Kiki ha tredici anni e molta voglia di crescere. A differenza di altre sue coetanee alle prese con le nuove pettinature o le tendenze della moda, ha un compito importante da svolgere: allontanarsi dal tepore famigliare e dalla sua casa per portare a termine l’apprendistato da strega. Così vuole la tradizione del Giappone e, prima di lei, ha già percorso quella strada sua madre e, probabilmente, lo hanno fatto le sue antenate. Kiki si concede solo un’ultima regressione verso l’infanzia, un tenero abbraccio paterno che le lascia fare l’«aeroplanino»; poi, coraggiosamente, sale a cavalcioni della scopa e prende il volo.

Vestina nera, fiocco rosso in testa (altro retaggio di un’epoca bambina), come unico compagno Jiji, il gatto parlante, Kiki dovrà essere in grado di affrontare la solitudine in una nuova città, ingegnarsi per realizzare qualcosa di utile (consegnerà il pane svolazzando e ottimizzando i tempi), imporre la sua presenza magica, senza nessuna scuola alla Harry Potter ad indirizzarla sulla giusta via. Da parte sua, ha la forza dell’istinto e un benevolo senso di comunità umana. L’iniziazione all’adolescenza comporta una necessaria «sparizione» e per mutare di stato, questa teenager speciale (ma non troppo) dovrà riuscire a farsi accettare, divenire adulta fra gli altri. Non sarà una storia semplice, la sua.

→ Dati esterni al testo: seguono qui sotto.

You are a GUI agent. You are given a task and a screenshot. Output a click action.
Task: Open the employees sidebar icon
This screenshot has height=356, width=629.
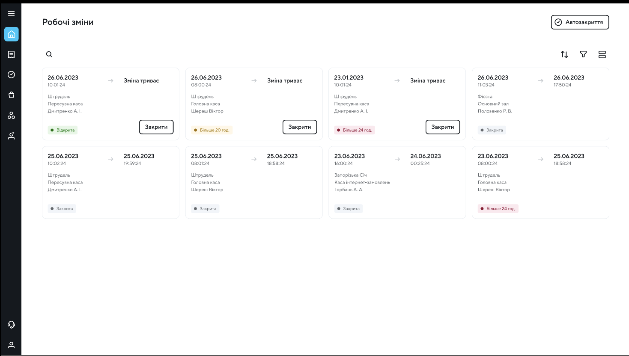coord(12,136)
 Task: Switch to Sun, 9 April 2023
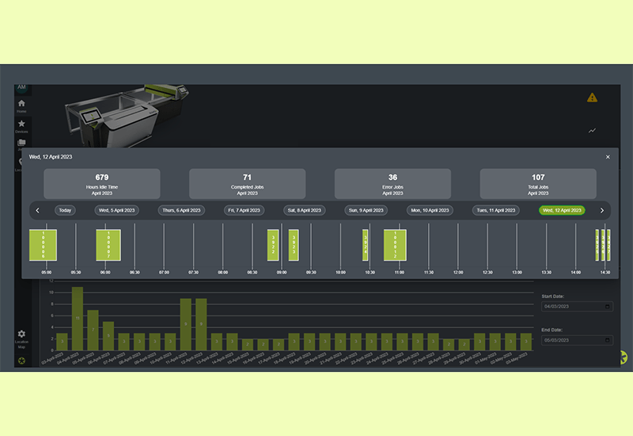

Kiki consegne a domicilio, capolavoro di Hayao Miyazaki uscito dallo Studio Ghibli nel lontano 1989 (ora nelle sale italiane, distribuisce Lucky Red), è la magnifica metafora dei turbamenti di un corpo – e una mente – in rapido cambiamento. È un romanzo di formazione tutto al femminile dove la «crisi», la perdita di potere e la riconquista della fiducia in se stessi sono le temibili prove da superare. Nessun effetto speciale sostiene Kiki nella sua impresa, se si esclude quel prodigioso volo che affascinerà uno dei pochi esemplari maschili del film, Tonbo, il simpatico ragazzino che sogna di costruire macchine per attraversare il cielo e che costituirà l’occasione del riscatto.

Tre, invece, le donne che verranno in suo soccorso quando l’identità vacillerà pericolosamente. Meglio, tre stagioni dell’esistenza femminile: la pittrice Ursula che per ritrovare i colori della creatività se ne sta da sola in una baita del bosco, la materna panettiera Osono (pure incinta) e un’anziana ed elegante signora, che rinverdisce il mondo affettivo delle nonne e delle loro profumate cucine.
Tratto dal bestseller giapponese di Eiko Kadono (pubblicato in Italia da Kappalab), il film ebbe una gestazione complessa: all’inizio Hayao Miyazaki doveva figurare soltanto come produttore. Nel corso della lavorazione, però, decise di passare alla regia, riscrivendo anche la sceneggiatura: il cineasta ritenne di dover cambiare lo spirito del libro della scrittrice (non fu facile farle digerire la «virata» di rotta), abbandonando la leggerezza del racconto originale per avvicinarsi di più alle ragazzine contemporanee. Ambientò il film negli anni Cinquanta e scelse come location la città di fantasia Koriko, disegnata come fosse un puzzle delle migliori architetture europee, con un occhio puntato su Stoccolma, luogo che lo aveva, appunto, «stregato». Un’intuizione la sua che, grazie al successo di pubblico, permise allo Studio Ghibli di consolidare la propria struttura e di partire in tutta tranquillità per l’avventura artistica che dura ancora oggi: da quel momento, Miyazaki poté contare su un team di animatori assunti in pianta stabile.

Kiki consegne a domicilio descrive le rose e le spine di un rito di passaggio, è un temporaneo stato di sospensione antropologico che tocca il tema dell’ineguatezza dell’adolescenza (la piccola strega si vergogna del suo semplice e sformato abito, che la rende anacronistica rispetto le altre ragazze, tutte in tiro con pantaloni alla pescatora e ballerine ai piedi), la paura di non farcela, il bisogno di amicizia e la possibilità di misurarsi con la vita. Magari in due.